According to a current operation for MBS multicast reception, a UE monitors a paging channel for paging using a TMGI. If the UE receives the paging message upon monitoring the paging channel, it may initiate an RRC connection resumption procedure as per following:

1> if UE is in an RRC_INACTIVE state and the UE has joined one or more MBS session(s) indicated by the TMGI included in the pagingGroupList; and

1> if none of the ue-Identity included in any of the PagingRecord, if included in the Paging message, matches the UE identity allocated by upper layers:

　　　2> initiate the RRC connection resumption procedure

An SDT procedure can be initiated in an RRC_INACTIVE state. As per current operations, irrespective of whether an SDT procedure is ongoing or not, the UE in an RRC_INACTIVE state monitors paging channel for paging using a TMGI. The consequence is that in case paging for MBS is received, a resume procedure can be triggered in the middle of an ongoing SDT procedure. In case paging for MBS is never sent by network during SDT, paging monitoring is unnecessary and leads to increased power consumption.

In this disclosure, various embodiments for resolving the above issues are .

FIG. 1 is a flow chart illustrating a UE operation according to an embodiment.

Referring to FIG 1, in step S110, the UE, an RRC_CONNECTED state, receives a multicast communication service with mechanisms such as a PTP and/or PTM delivery.

For a multicast session, a gNB provides multicast MRB configuration(s) to the UE via dedicated RRC signaling (e.g., RRCReconfiguration). If the UE has joined a multicast session and when the multicast session is activated, the gNB sends RRCReconfiguration message with relevant MBS configuration for the multicast session to the UE. The gNB may use RRCReconfiguration message to configure or reconfigure a multicast MRB, e.g., add/release/modify the MRB's RLC entities.

In step S120, while the UE is in RRC_CONNECTED state, the UE receives an RRCRelease message from the gNB with a suspend configuration, and then enters RRC_INACTIVE state.

While the UE is in an RRC_INACTIVE state, an SDT procedure may be initiated as above. In step S130, if the UE is in the RRC_INACTIVE state and if configured by upper layers (e.g., NAS or application layer) for MBS multicast reception (or for MBS multicast reception in RRC_CONNECTED), the UE checks whether the SDT procedure is ongoing or not.

If the SDT procedure is ongoing in step S130, the UE does not monitor paging channel for paging using TMGI, and will not receive PDSCH for paging in step S140.

However, if the SDT procedure is not ongoing in step S130, the UE monitors paging channel for paging using the TMGI in step S150.

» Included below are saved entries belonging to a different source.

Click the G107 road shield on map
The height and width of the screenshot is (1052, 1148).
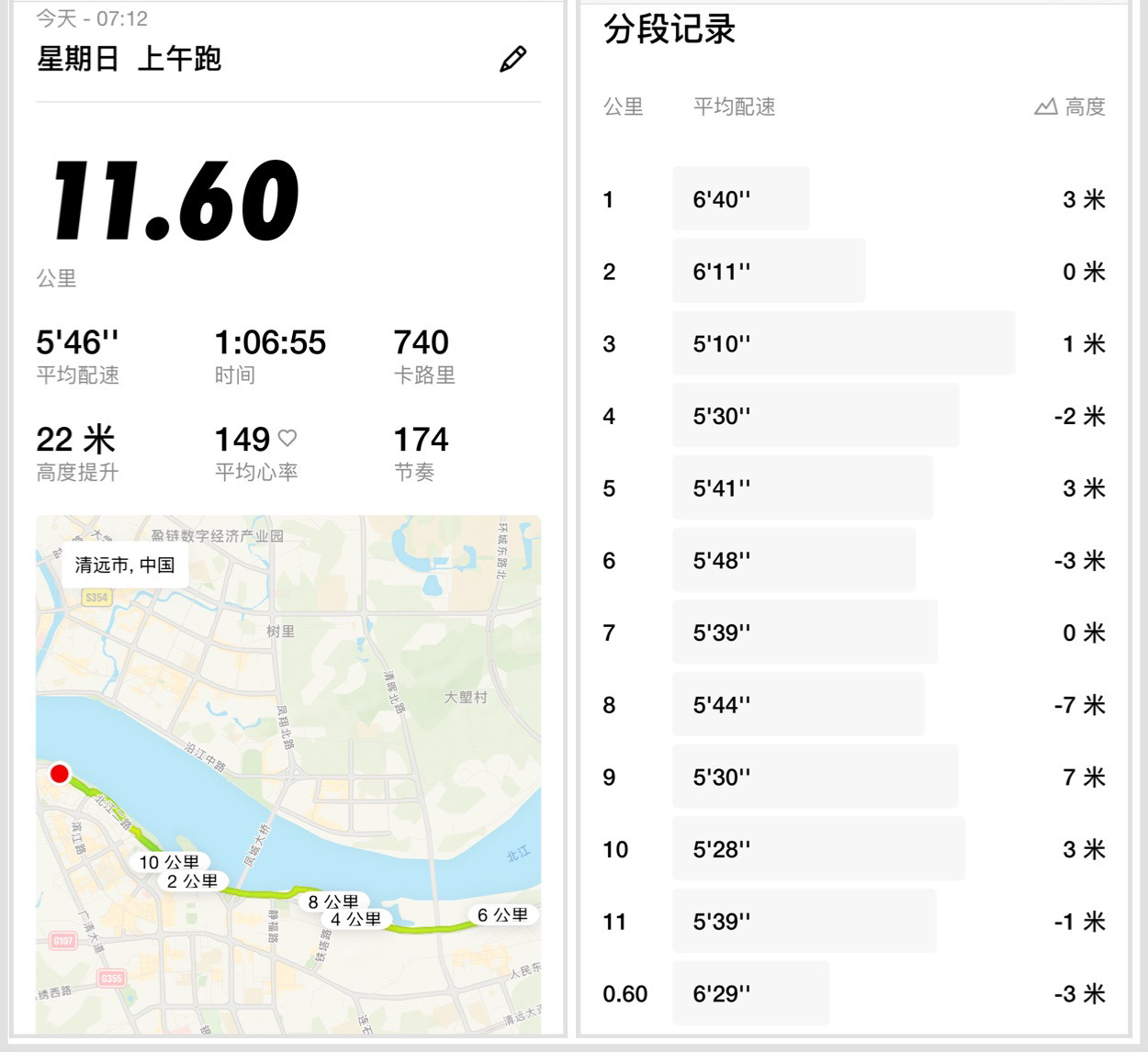point(62,941)
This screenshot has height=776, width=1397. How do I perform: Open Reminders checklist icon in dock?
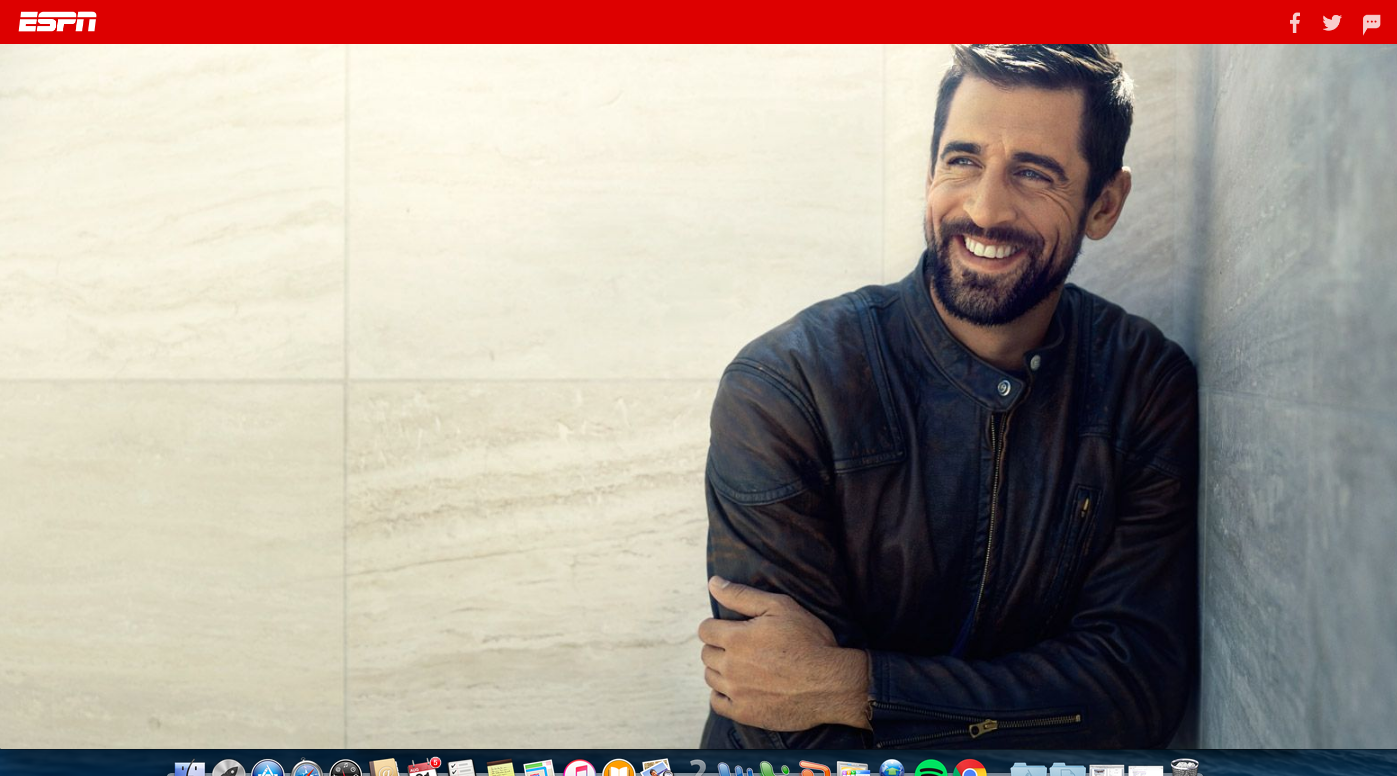(461, 769)
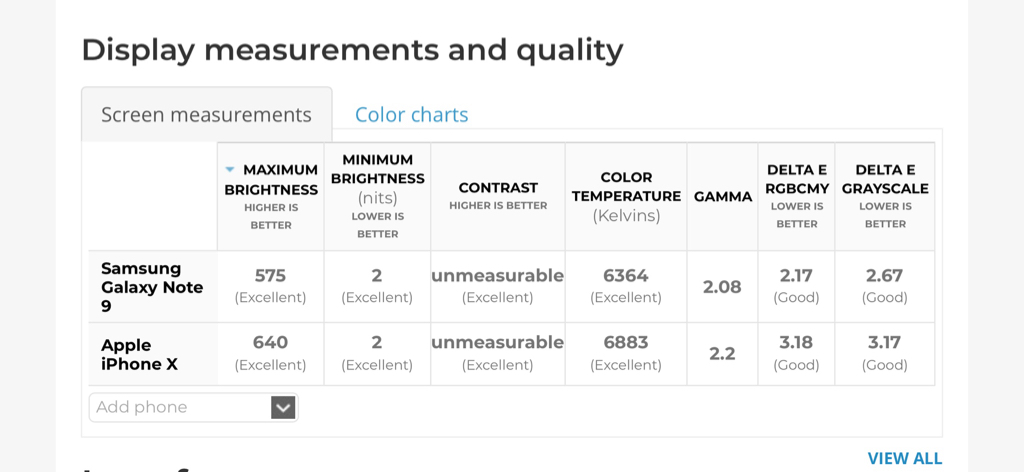The width and height of the screenshot is (1024, 472).
Task: Switch to the Color charts tab
Action: [x=411, y=115]
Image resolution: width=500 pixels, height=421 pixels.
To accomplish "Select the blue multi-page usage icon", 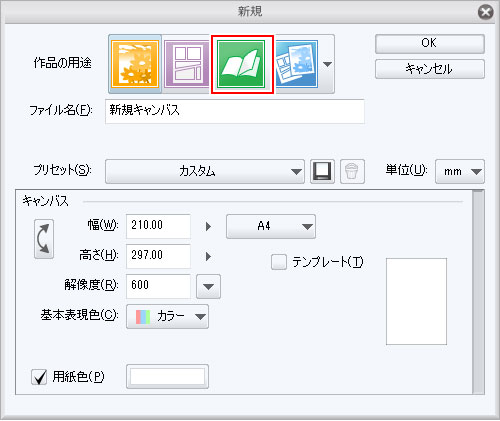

If the UE is in an RRC_INACTIVE state and if configured by upper layers (e.g., NAS or application layer) for MBS multicast reception in an RRC_INACTIVE state, the UE monitors paging channel for paging using TMGI.

Alternatively, if the UE is in an RRC_INACTIVE state and if configured by upper layers (e.g., a NAS or application layer) for MBS multicast reception (or for MBS multicast reception in RRC_CONNECTED), it checks whether the timer (e.g., a T319a timer) is running or not. If the timer is running, the UE does not monitor a paging channel for paging using a TMGI, and the UE will not receive PDSCH for paging. If the timer is not running, the UE monitors paging channel for paging using the TMGI. The timer may be started when the UE initiates the SDT procedure or it may be started when a first UL transmission including CCCH message during the SDT procedure is transmitted, when RA procedure initiated for SDT procedure is successfully completed, or when network response (i.e., a PDCCH addressed to a C-RNTI) for a first UL transmission including a CCCH message is received from a network (i.e., a gNB).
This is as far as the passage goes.